All lines from the one containing "Task: Click the 1 – 2 bar showing 4.7%" through the end of the data below are to be repeated exactly, with pictures left out.

### The data

----------------------------------------

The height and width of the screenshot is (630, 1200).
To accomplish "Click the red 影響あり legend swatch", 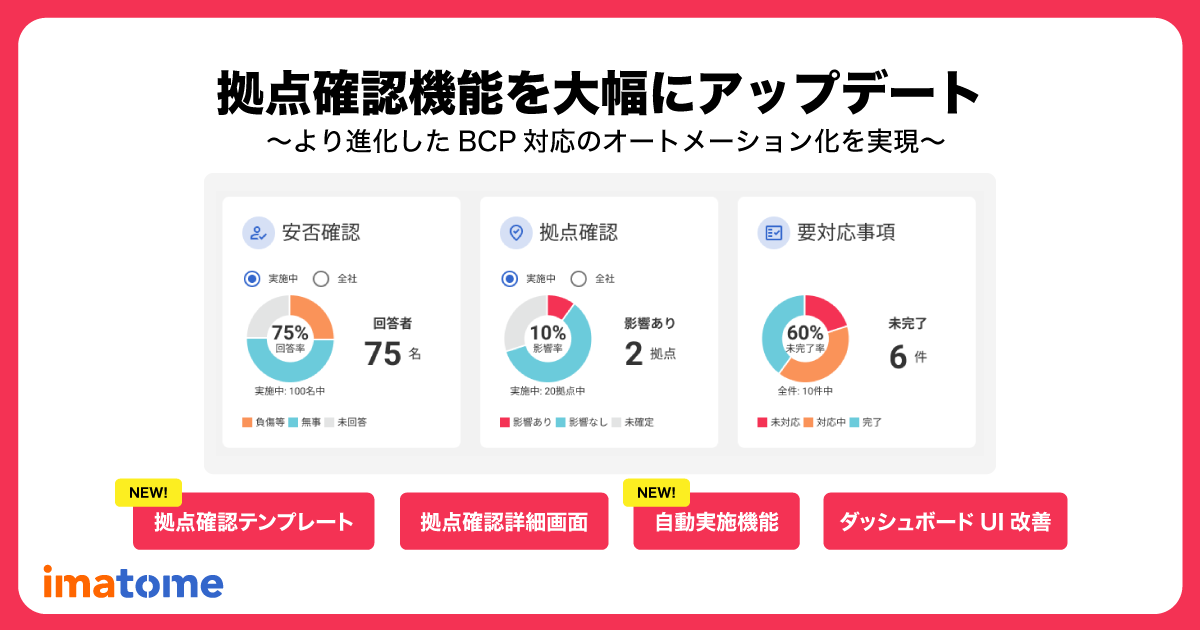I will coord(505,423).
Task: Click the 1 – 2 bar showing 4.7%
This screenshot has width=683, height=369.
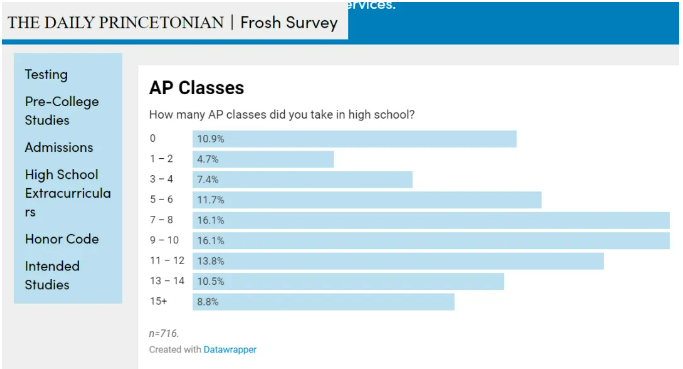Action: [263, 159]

----------------------------------------

### Result of this exercise
Task: Click the 1 – 2 bar showing 4.7%
This screenshot has width=683, height=369.
Action: [263, 159]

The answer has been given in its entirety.